Poco alla volta ma inesorabilmente la Giordania viene risucchiata nella tensione generata dalle guerre in Siria e Iraq e dall’ingresso preponente sulla scena dello Stato islamico. Ieri mattina intorno alle 7 – da poco era iniziato il mese islamico di Ramadan – un commando ha assaltato con mitragliatrici e bombe a mano un edificio di due piani che ospita una sede dell’intelligence all’ingresso del campo profughi palestinese di Baqaa, a nord di Amman, il più grande di quelli presenti in Giordania. L’assalto è durato poco, 2-3 minuti, ma si è rivelato preciso e letale. I morti sono stati sei: tre agenti e tre impiegati.

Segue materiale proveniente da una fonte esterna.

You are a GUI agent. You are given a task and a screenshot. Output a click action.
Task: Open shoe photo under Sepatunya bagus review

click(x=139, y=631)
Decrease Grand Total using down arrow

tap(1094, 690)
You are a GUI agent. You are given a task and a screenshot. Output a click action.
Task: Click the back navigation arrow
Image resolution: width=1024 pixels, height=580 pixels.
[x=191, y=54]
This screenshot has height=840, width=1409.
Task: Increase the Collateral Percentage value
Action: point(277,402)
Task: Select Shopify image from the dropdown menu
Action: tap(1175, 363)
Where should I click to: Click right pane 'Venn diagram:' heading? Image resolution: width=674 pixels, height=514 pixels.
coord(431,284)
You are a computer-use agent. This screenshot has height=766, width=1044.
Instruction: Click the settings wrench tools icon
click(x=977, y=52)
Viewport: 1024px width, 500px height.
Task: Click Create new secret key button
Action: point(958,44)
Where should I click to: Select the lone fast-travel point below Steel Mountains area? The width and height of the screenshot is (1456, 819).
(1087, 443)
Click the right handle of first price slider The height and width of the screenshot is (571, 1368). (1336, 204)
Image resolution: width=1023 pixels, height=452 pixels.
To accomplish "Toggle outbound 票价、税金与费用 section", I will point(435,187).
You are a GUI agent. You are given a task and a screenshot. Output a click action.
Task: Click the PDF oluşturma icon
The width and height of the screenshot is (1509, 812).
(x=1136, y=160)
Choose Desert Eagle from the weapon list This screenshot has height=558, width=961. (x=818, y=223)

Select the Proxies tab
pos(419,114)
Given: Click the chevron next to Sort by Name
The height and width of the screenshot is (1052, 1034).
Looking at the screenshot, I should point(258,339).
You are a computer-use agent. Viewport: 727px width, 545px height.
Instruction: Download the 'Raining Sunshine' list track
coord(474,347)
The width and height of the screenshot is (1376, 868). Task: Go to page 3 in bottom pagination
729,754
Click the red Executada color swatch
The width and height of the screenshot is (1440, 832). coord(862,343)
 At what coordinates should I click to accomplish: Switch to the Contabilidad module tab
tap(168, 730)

Non ci sono state rivendicazioni, almeno fino a ieri sera. Il portavoce del governo, Mohammed Momani, ha lasciato intendere che si è trattato di un attacco di un gruppo islamista armato. «È stato compiuto da elementi criminali che non rappresentano la nostra religione moderata…sangue versato il primo giorno del Ramadan», ha commentato Momani.

L’assalto potrebbe essere stato una rappresaglia per il blitz compiuto tre mesi fa dalle forze di sicurezza nei pressi di Erbid, città del nord della Giordania che ospita un altro campo profughi palestinese, in cui rimasero uccisi sette presunti militanti dello Stato islamico oltre ad un militare. Però è solo una ipotesi. È certo invece che le cellule jihadiste si stanno organizzando nel regno hashemita, nonostante il lavoro incessante dei servizi segreti di re Abdallah, tra i più efficienti del mondo arabo (e partner di quelli israeliani).

Alleata di ferro degli Stati Uniti e dell’Arabia saudita in Siria a sostegno delle formazioni armate che combattono contro Bashar Assad e parte della Coalizione anti Isis creata da Washington due anni fa, la monarchia giordana ha usato la mano pesante in casa contro le espressioni più militanti del’islamismo e tiene sotto stretto controllo il movimento dei Fratelli musulmani (ritenuto dagli analisti la vera forza politica di maggioranza nel Paese), in vista anche delle elezioni politiche (una settimana fa re Abdallah ha sciolto il parlamento e ha nominato Hani Mulki come nuovo primo ministro). La repressione comunque ha colpito tutti, anche la sinistra. Centinaia di giordani sono stati arrestati e interrogati, e spesso detenuti, soltanto per aver espresso le loro opinioni sui social.

Tanto rigore non è bastato a fermare il reclutamento di nuovi militanti e simpatizzanti da parte dello Stato islamico e di organizzazioni simili. E se fino a qualche anno fa il serbatorio principale del radicalismo religioso era il sud del Paese, in particolare la città di Maan, adesso sono i campi profughi, quelli dei siriani scappati dalla guerra e quelli palestinesi, i luoghi dove la predicazione salafita jihadista raccoglie nuovi consensi. Non sorprende se si considerano le condizioni in cui sono sono tenuti i rifugiati siriani e, da decenni, quelli palestinesi. Pesano il degrado dei campi, la disoccupazione e la disperazione dei più giovani ma anche la pressione costante che grava sui palestinesi accolti nel Paese dopo la Nakba (1948) e la (Naksa) ma guardati sempre con grande sospetto e privati di pieno riconoscimento legale e di dignità.

Il pericolo è che anche in Giordania, come in Libano, i jihadisti riescano a mettere in piedi alcune delle loro basi nei campi. Sarebbe un disastro per i profughi palestinesi ai quali la monarchia hashemita farebbe pagare un prezzo altissimo. È ancora vivo peraltro «l’esempio» del campo profughi palestinese di Nahr al Bared nel nord del Libano. Nel 2007 l’esercito libanese non esitò a bombardarlo per settimane e a ridurlo in macerie pur di stanare Fatah al Islam, un gruppo jihadista formato da miliziani giunti da vari Paesi arabi che vi aveva stabilito la sua base. In bilico, sempre in Libano, è ora il campo di Ain al Hilwe dove si rafforzano gruppi jihadisti giunti dall’esterno e alimentati dal fanatismo che domina in non pochi quartieri della vicina roccaforte sunnita di Sidone.

Ora in primo piano c’è Baqaa in Giordania. Ieri sera il campo era circondato dalle forze di sicurezza pronte, secondo indiscrezioni, ad avviare un’operazione a tappeto per arrestare i responsabili dell’attacco alla sede dell’intelligence.